• New approach to managing pandemic as Jamaica records 3,511 cases, 40 deathsFriday, September 11, 2020
BY ARTHUR HALL
THE Ministry of Health and Wellness is to start releasing the daily COVID-19 numbers via its website at 10:00 am each day, beginning this morning, as it moves into a new phase of its management of the pandemic.
In fact, it also has plans to, within the next two weeks, establish a field hospital in the Corporate Area, and two other such facilities in central and western Jamaica shortly thereafter.
In his weekly COVID Conversation yesterday, recently reappointed Minister of Health Dr Christopher Tufton said, with the island now into the community transmission phase of the virus, the Government is moving towards getting Jamaicans to live with the pandemic.
According to Tufton, his weekly briefings will now focus on measures to provide Jamaicans with information to overcome the virus, over time, rather than its usual spotlight on the number of cases.
He pointed to the World Health Organization, which has noted that with community transmission countries have to shift their resources to monitoring the spread and characteristics of the novel coronavirus, identifying and managing severe cases, preventing onward transmission, alleviating strains on health care services, informing the public, and reducing overall social and economic impact.
“It is a shift that necessitates a number of operational changes, including the effort to ensure our health facilities are sufficiently equipped for a surge in cases, while also increasing the complement of the health team,” said Tufton.

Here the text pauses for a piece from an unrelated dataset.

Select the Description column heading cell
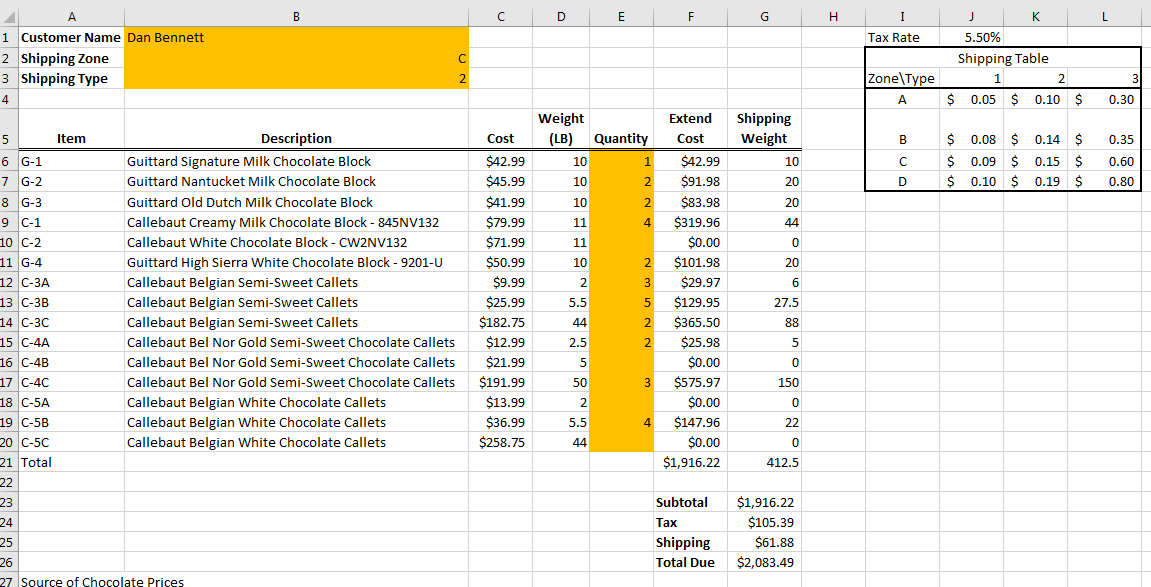The width and height of the screenshot is (1151, 587). (296, 139)
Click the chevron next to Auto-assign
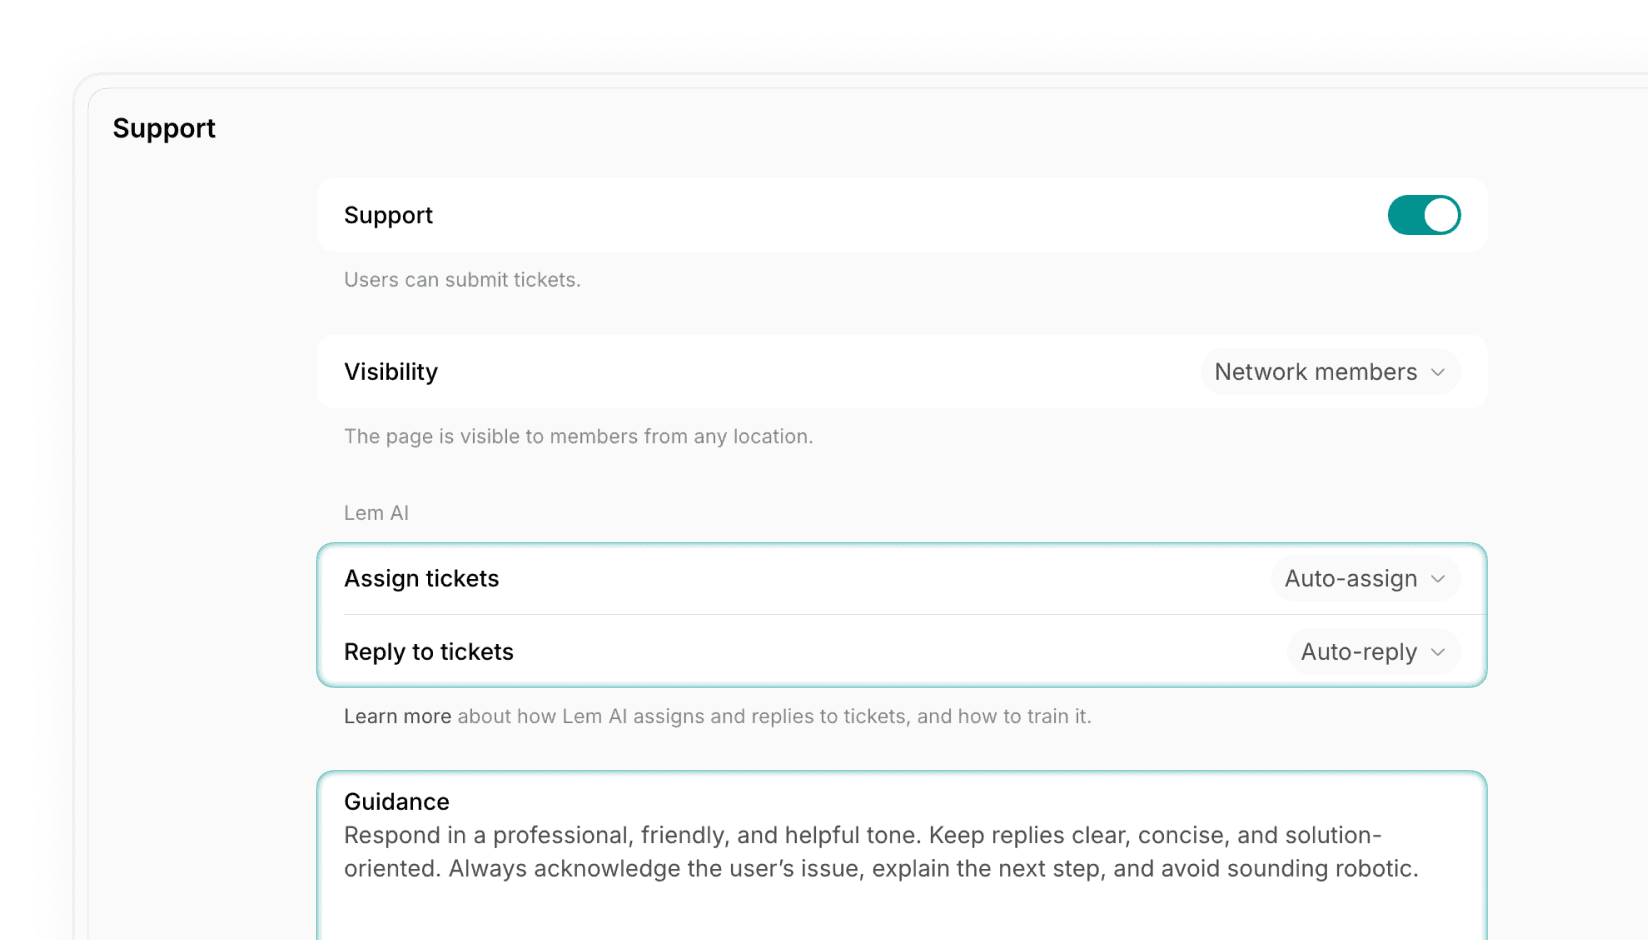Image resolution: width=1648 pixels, height=940 pixels. [1438, 579]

“The operational changes include the way in which at least some of our communications is handled, as we seek to ensure that members of the public are provided with timely information for sound decision-making,” added Tufton.
The health minister said the weekly press conferences will continue to provide members of the media with the chance to get behind the numbers while giving the public a better understanding of what they need to do to keep themselves safe while slowing transmission.

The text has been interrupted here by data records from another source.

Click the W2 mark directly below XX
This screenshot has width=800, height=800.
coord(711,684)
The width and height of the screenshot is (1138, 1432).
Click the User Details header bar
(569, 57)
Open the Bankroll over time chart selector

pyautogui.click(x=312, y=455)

“We will also take stock of changing measures put in place to enable COVID coping in the different settings — home, school and workplace. This is in addition to looking at new approaches to testing and the evolving COVID-19 research agenda of the ministry.
“While we will continue to share infection, prevention and control messages — from the need to wear masks to hand washing, sanitising and adhering to quarantine — members of the public can also expect to hear more stories of persons who have been impacted by COVID-19.
“This will include a look at people living with or who have recovered, and the stories of persons who provide care to the most vulnerable. You can also expect to see the enhanced focus on targeted community interventions.
“More than at any other time in our COVID-19 experience, it is now essential to deepen the effort to build community resilience to COVID-19. We want to ensure that community stakeholders understand what they are up against and that they are sufficiently empowered to respond, including through the training of community leaders and/or influencers,” declared Tufton.
He said while the health ministry has done significant communication work for the national audience, it is now keen on ensuring that the information shared at the national level is appropriately received at the level of communities, whose members need to act in their own public health interest.
In the meantime, Tufton announced that the field hospital in the Corporate Area, which is being established through assistance from an international partner that he did not name, should provide the country with 80 more beds.
In looking at the latest COVID-19 numbers, Tufton said the island recorded 74 new cases yesterday, moving the total positive cases to date to 3,511, with two more deaths — taking that number to 40.
Of the 74 new cases, 40 are female and 34 male.
The health minister further noted that 30 per cent of the individuals who have tested positive have recovered, while 26 people remain moderately ill and eight are critically ill.